A python library for Kokoro TTS
Project description
PyKokoro
A Python library for Kokoro TTS (Text-to-Speech) using ONNX runtime.
Features
- ONNX-based TTS: Fast, efficient text-to-speech using the Kokoro-82M model
- Multiple Languages: Support for English, Spanish, French, German, Italian, Portuguese, and more
- Multiple Voices: 54+ built-in voices (or 103 voices with v1.1-zh model)
- Voice Blending: Create custom voices by blending multiple voices
- Multiple Model Sources: Download models from HuggingFace or GitHub (v1.0/v1.1-zh)
- Model Quality Options: Choose from fp32, fp16, q8, q4, and uint8 quantization levels
- GPU Acceleration: Optional CUDA, CoreML, or DirectML support
- Phoneme Support: Advanced phoneme-based generation with kokorog2p
- Hugging Face Integration: Automatic model downloading from Hugging Face Hub
Installation
Basic Installation (CPU only)
pip install pykokoro
GPU and Accelerator Support
PyKokoro supports multiple hardware accelerators for faster inference:
NVIDIA CUDA GPU
pip install pykokoro[gpu]
Intel OpenVINO
Note: OpenVINO is currently incompatible with Kokoro models due to dynamic rank tensor requirements.
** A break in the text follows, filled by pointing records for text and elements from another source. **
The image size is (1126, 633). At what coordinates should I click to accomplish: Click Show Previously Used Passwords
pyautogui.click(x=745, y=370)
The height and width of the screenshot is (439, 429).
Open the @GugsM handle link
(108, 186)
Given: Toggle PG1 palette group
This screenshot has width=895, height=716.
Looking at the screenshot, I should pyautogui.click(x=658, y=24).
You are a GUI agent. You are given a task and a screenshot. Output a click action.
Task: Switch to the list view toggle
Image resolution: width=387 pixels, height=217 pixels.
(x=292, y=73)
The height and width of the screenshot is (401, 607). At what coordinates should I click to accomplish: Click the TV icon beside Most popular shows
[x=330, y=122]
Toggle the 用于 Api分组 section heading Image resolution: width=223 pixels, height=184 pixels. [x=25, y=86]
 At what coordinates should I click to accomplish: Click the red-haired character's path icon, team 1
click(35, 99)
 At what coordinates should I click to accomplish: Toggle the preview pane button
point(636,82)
The provider will automatically fall back to CPU if OpenVINO fails.
pip install pykokoro[openvino]
DirectML (Windows - AMD/Intel/NVIDIA GPUs)
pip install pykokoro[directml]
Apple CoreML (macOS)
pip install pykokoro[coreml]
All Accelerators
pip install pykokoro[all]
Performance Comparison
To find the best provider for your system, run the benchmark:
python examples/gpu_benchmark.py
Quick Start
import pykokoro
import soundfile as sf
# Initialize the TTS engine (auto-selects best provider)
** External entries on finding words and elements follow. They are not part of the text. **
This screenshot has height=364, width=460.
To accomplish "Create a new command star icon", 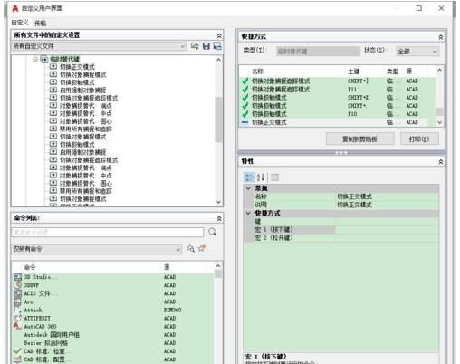I will [x=202, y=248].
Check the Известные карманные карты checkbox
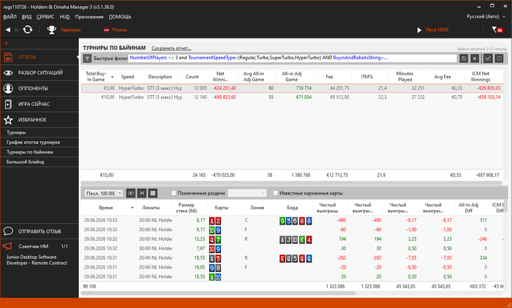512x308 pixels. tap(276, 193)
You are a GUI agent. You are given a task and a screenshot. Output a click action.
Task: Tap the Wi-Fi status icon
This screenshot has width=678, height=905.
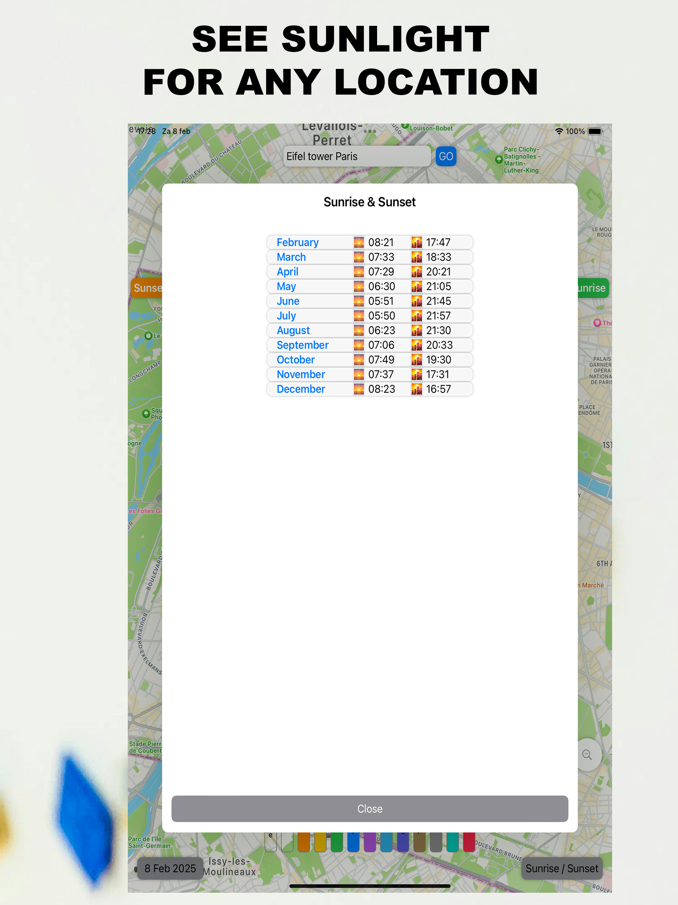559,131
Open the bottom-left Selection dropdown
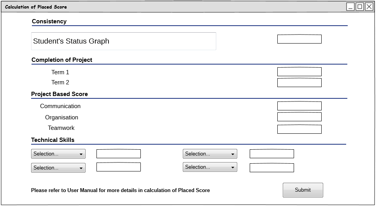 coord(58,168)
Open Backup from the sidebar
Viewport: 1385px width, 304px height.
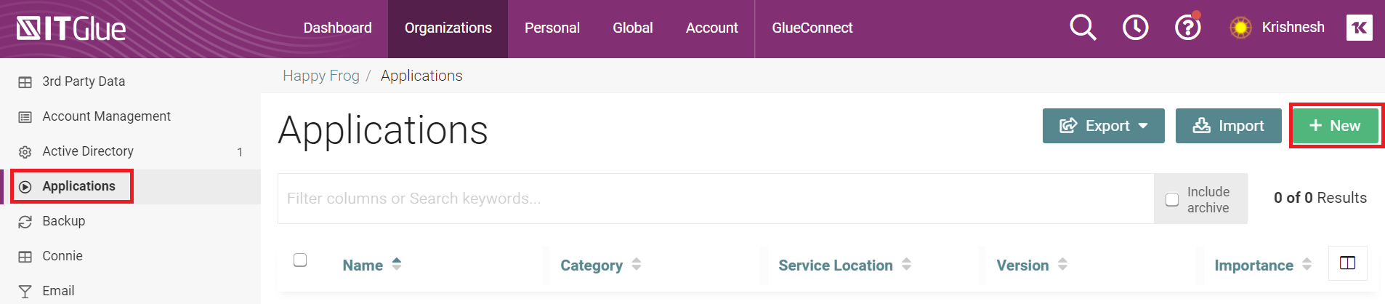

tts = pykokoro.Kokoro(provider="auto")
# Generate speech
text = "Hello, world! This is Kokoro speaking."
audio, sample_rate = tts.create(text, voice="af_sarah", speed=1.0, lang="en-us")
# Save to file
sf.write("output.wav", audio, sample_rate)
Hardware Acceleration
Automatic Provider Selection (Recommended)
import pykokoro
# Auto-select best available provider (CUDA > CoreML > DirectML > CPU)
# Note: OpenVINO is attempted but will fall back to next priority if incompatible
tts = pykokoro.Kokoro(provider="auto")
Explicit Provider Selection
# Force specific provider
tts = pykokoro.Kokoro(provider="cuda") # NVIDIA CUDA
tts = pykokoro.Kokoro(provider="openvino") # Intel OpenVINO (currently incompatible, will raise error)
tts = pykokoro.Kokoro(provider="directml") # Windows DirectML
tts = pykokoro.Kokoro(provider="coreml") # Apple CoreML
tts = pykokoro.Kokoro(provider="cpu") # CPU only
Check Available Providers
# See all available providers on your system
python examples/provider_info.py
# Benchmark all providers
python examples/gpu_benchmark.py
Environment Variable Override
# Force a specific provider via environment variable
export ONNX_PROVIDER="OpenVINOExecutionProvider"
python your_script.py
Usage Examples
Basic Text-to-Speech
import pykokoro
# Create TTS instance with GPU acceleration and fp16 model
tts = pykokoro.Kokoro(provider="cuda", model_quality="fp16")
# Generate audio
audio, sr = tts.create("Hello world", voice="af_nicole", lang="en-us")
Voice Blending
# Blend two voices (50% each)
blend = pykokoro.VoiceBlend.parse("af_nicole:50,am_michael:50")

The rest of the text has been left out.